Chronic cardio-respiratory disorders share common risk factors such as older age, lack of activity, smoking, and obesity. The symptoms of these diseases, such as shortness of breath and coughing, often worsen during sleep. One potential reason for this is that sleep is associated with physiological changes in respiration, such as humoral factors and a reduction in respiratory muscle tone and lung volume. Another potential reason is that lying down during sleep causes body fluids to shift from the legs to the heart, lungs and neck. This fluid accumulation in the lungs and neck then causes narrowing of the airway; however, little is known about the mechanistic link between sleep, fluid shifts and exacerbated respiratory disease.

To address this gap, SleepdB, a sound-proof laboratory has been developed to examine sleep-disordered breathing at Toronto Rehab. Leveraging novel and non-invasive acoustic monitoring technologies, SleepdB is the first laboratory in the world dedicated to understanding the intricate interplay between sleep, body fluid shifts and respiratory disease. The facility will also develop novel technologies for the long-term monitoring of physiological signals during sleep, with the ultimate goal to improve disease management and prevent exacerbation and hospitalization.

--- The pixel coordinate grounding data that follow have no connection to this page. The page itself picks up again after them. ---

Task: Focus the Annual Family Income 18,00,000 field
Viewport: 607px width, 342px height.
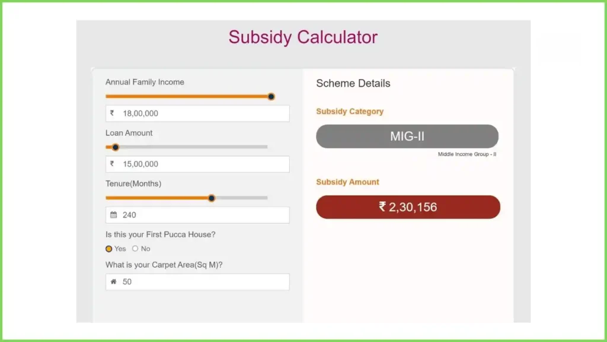Action: (197, 113)
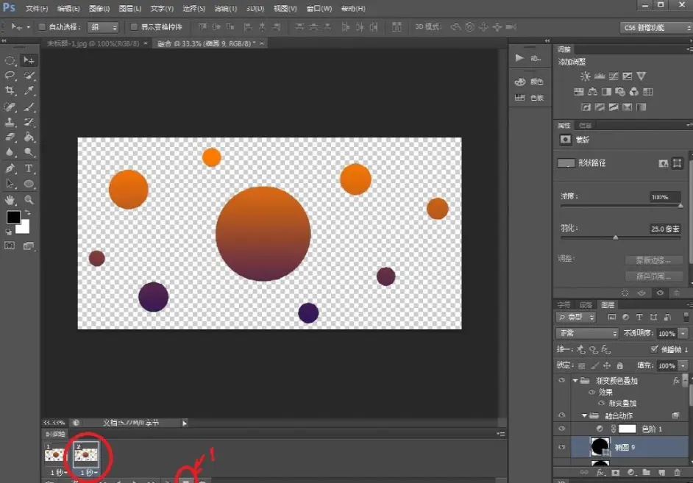This screenshot has height=483, width=693.
Task: Add a Brightness/Contrast adjustment
Action: [x=585, y=76]
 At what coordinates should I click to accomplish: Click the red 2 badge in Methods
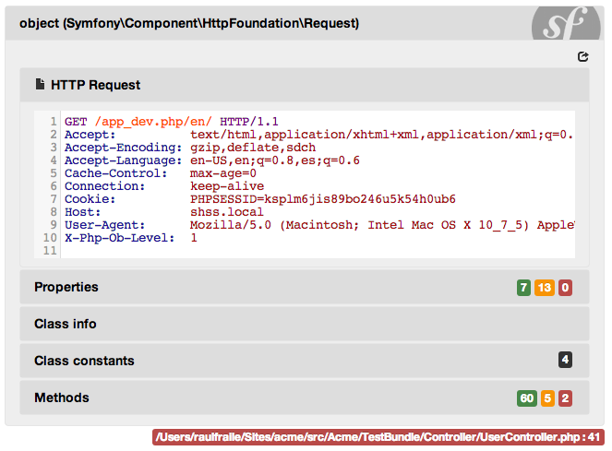click(x=565, y=398)

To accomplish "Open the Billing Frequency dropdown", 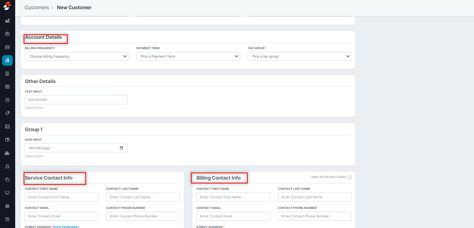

The lab comprises the following major groups of equipment:

  • an acoustical chamber large enough to contain a bed and monitoring equipment;
  • sleep assessment devices including polysomnography;
  • respiratory function assessment equipment such as a specially-configured forced oscillation technique device to measure airway resistance;
  • ultrasound imaging with elastography to visualize cardiopulmonary function and tissue stiffness; and

a fluid measurement and data acquisition module to integrate and synchronize all of the measurements highlighted above. This combination of infrastructure is entirely unique to SleepdB and will complement existing clinical laboratories to assess sleep apnea and cardiovascular diseases at TRI.